Noodle said he would be very glad to go out and play, for though he did not much mind staying in the house to amuse his brother, still he would much rather have gone out, to swim around in the pond, play on top of the big dam, that made the beaver pond, or even cut down a little tree so he could gnaw the green, sweet bark.
So Nurse Jane Fuzzy-Wuzzy came from Uncle Wiggily's hollow stump bungalow, and she read stories to Toodle and told him how she could swim under water, almost as well as the beavers could, and how she could make a fiddle out of a cornstalk and play a tune on it. And she did, and it was such a nice, sleepy sort of tune, all about going to by-low land, that, before he knew it, Toodle was fast, fast asleep, and the house was quiet.

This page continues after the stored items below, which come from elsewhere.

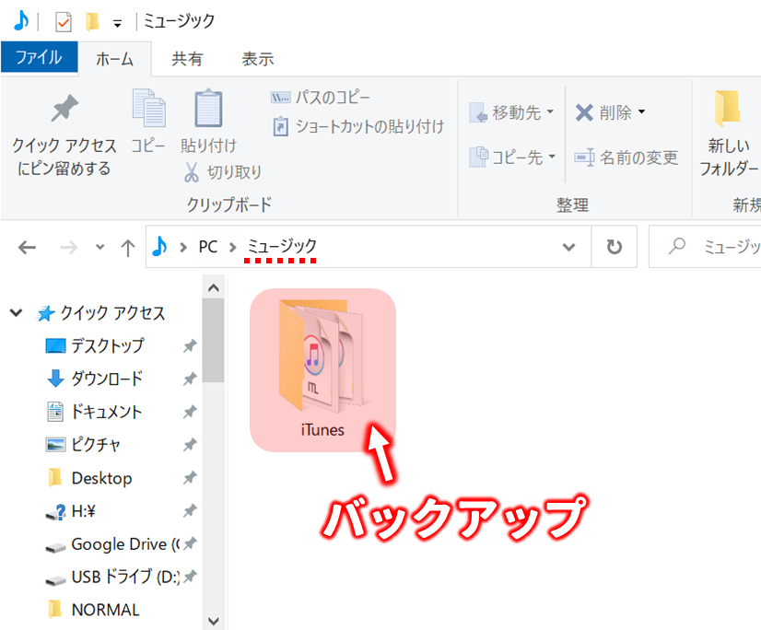Viewport: 761px width, 630px height.
Task: Click the Paste clipboard icon
Action: point(208,109)
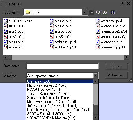Viewport: 133px width, 120px height.
Task: Click the help question mark button
Action: click(x=122, y=4)
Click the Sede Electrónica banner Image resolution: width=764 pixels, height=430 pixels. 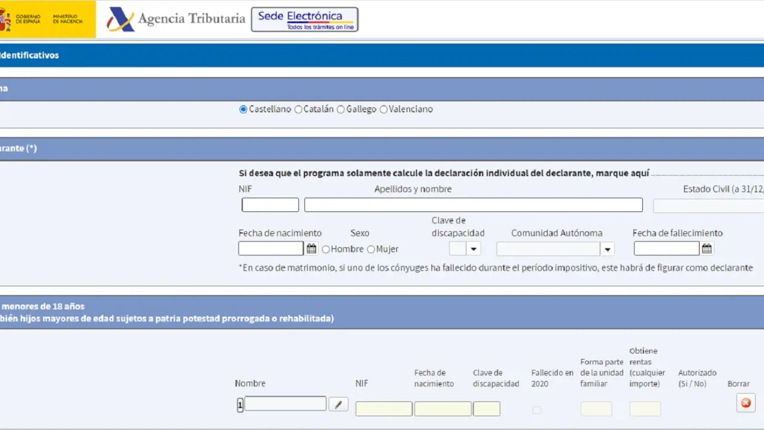click(304, 19)
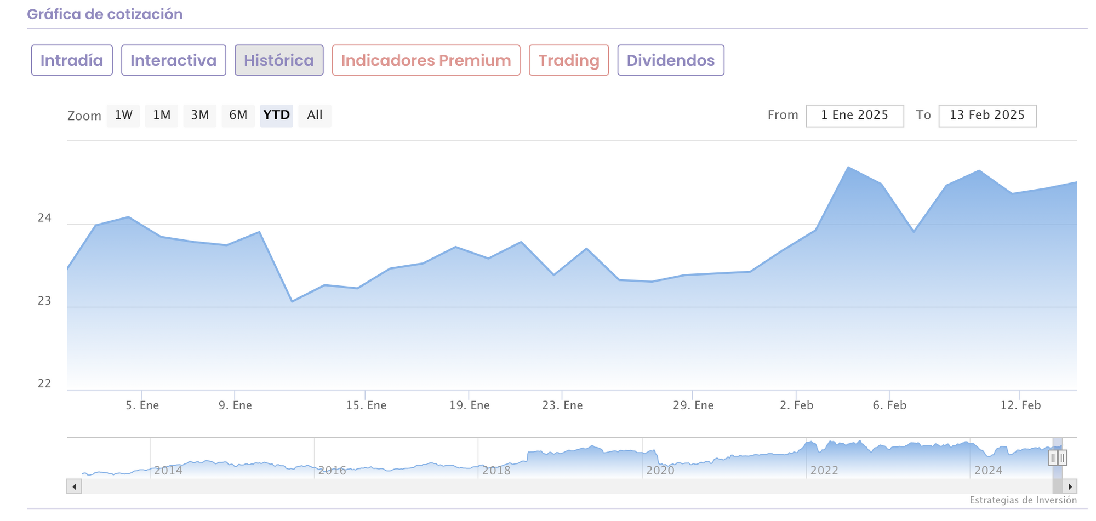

But what happened to Noodle? Ah, ha! We must find out about that before we go much further. For Noodle had made up his mind to do something, and when he did that something almost always happened.
As Noodle did not have to stay in the house any more to play with his little sick brother, he dived down through the front door, which was under water, so no bad animals could get in, and out the little beaver boy swam into the pond. This pond was made by a big dam being built across the lower end, to keep the water from running away, as I have told you, and in this pond were many beaver houses, built of sticks, mud, grass, stones and pieces of trees.
On the dam, which was wide enough on the top for several beavers to walk, there were a number of the animal folk talking, laughing and doing different things.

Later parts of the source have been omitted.